Il le quitta ; et, rentré chez lui, il écrivit à Roussin qu’il retirait sa pièce, sans lui cacher les raisons qui la lui faisaient reprendre.

Ce fut la rupture avec Roussin et avec tout son clan. Les conséquences s’en firent immédiatement sentir. Les journaux avaient mené un certain bruit autour de la représentation projetée, et l’histoire de la brouille du compositeur avec son interprète ne manqua pas de faire jaser. Un directeur de concert eut la curiosité de donner l’œuvre dans une de ses matinées du dimanche. Cette bonne fortune fut un désastre pour Christophe. L’œuvre fut jouée — et sifflée. Tous les amis de la chanteuse s’étaient donné le mot pour administrer une leçon à l’insolent musicien ; et le reste du public, que le poème symphonique avait ennuyé, s’associa complaisamment au verdict des gens compétents. Pour comble de malechance, Christophe avait eu l’imprudence, afin de faire valoir son talent de virtuose, d’accepter de se faire entendre, au même concert, dans une Fantaisie pour piano et orchestre. Les dispositions malveillantes du public, retenues dans une certaine mesure, pendant l’exécution du David, par le désir de ménager les interprètes, se donnèrent libre champ, quand il se trouva en présence de l’auteur en personne, — dont le jeu n’était pas d’ailleurs trop correct. Christophe, énervé par le bruit de la salle, s’interrompit brusquement au milieu du morceau ; et, regardant, d’un air goguenard, le public qui s’était tu soudain, il joua : « Malbrough s’en va-t-en guerre ! » — et dit insolemment :

— Voilà ce qu’il vous faut.

Là-dessus, il se leva et partit.

Ce fut un beau tumulte. On criait qu’il avait insulté le public, et qu’il devait venir faire des excuses à la salle. Les journaux, le lendemain, exécutèrent avec ensemble l’Allemand grotesque, dont le bon goût parisien avait fait justice.

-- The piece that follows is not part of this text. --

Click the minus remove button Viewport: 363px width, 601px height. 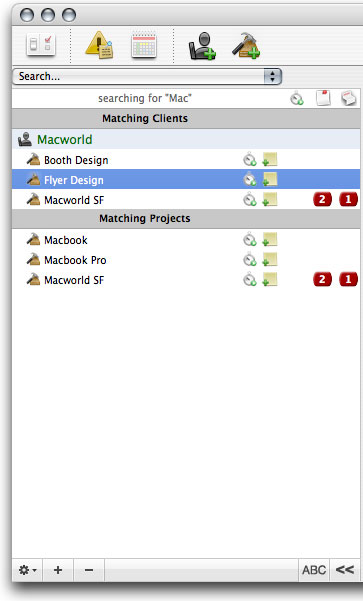(x=89, y=570)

Et puis, ce fut le vide, de nouveau, complet, absolu. Christophe se retrouvait seul, une fois de plus, plus seul que jamais, dans la grande ville étrangère et hostile. Il ne s’en affectait plus. Il commençait à croire que c’était sa destinée, et qu’il resterait, toute sa vie, ainsi.

Il ne savait pas qu’une grande âme n’est jamais seule, que si dénuée qu’elle soit d’amis par la fortune, elle finit toujours par les créer, qu’elle rayonne autour d’elle l’amour dont elle est pleine, et qu’à cette heure même, où il se croyait isolé pour toujours, il était plus riche d’amour que les plus heureux du monde.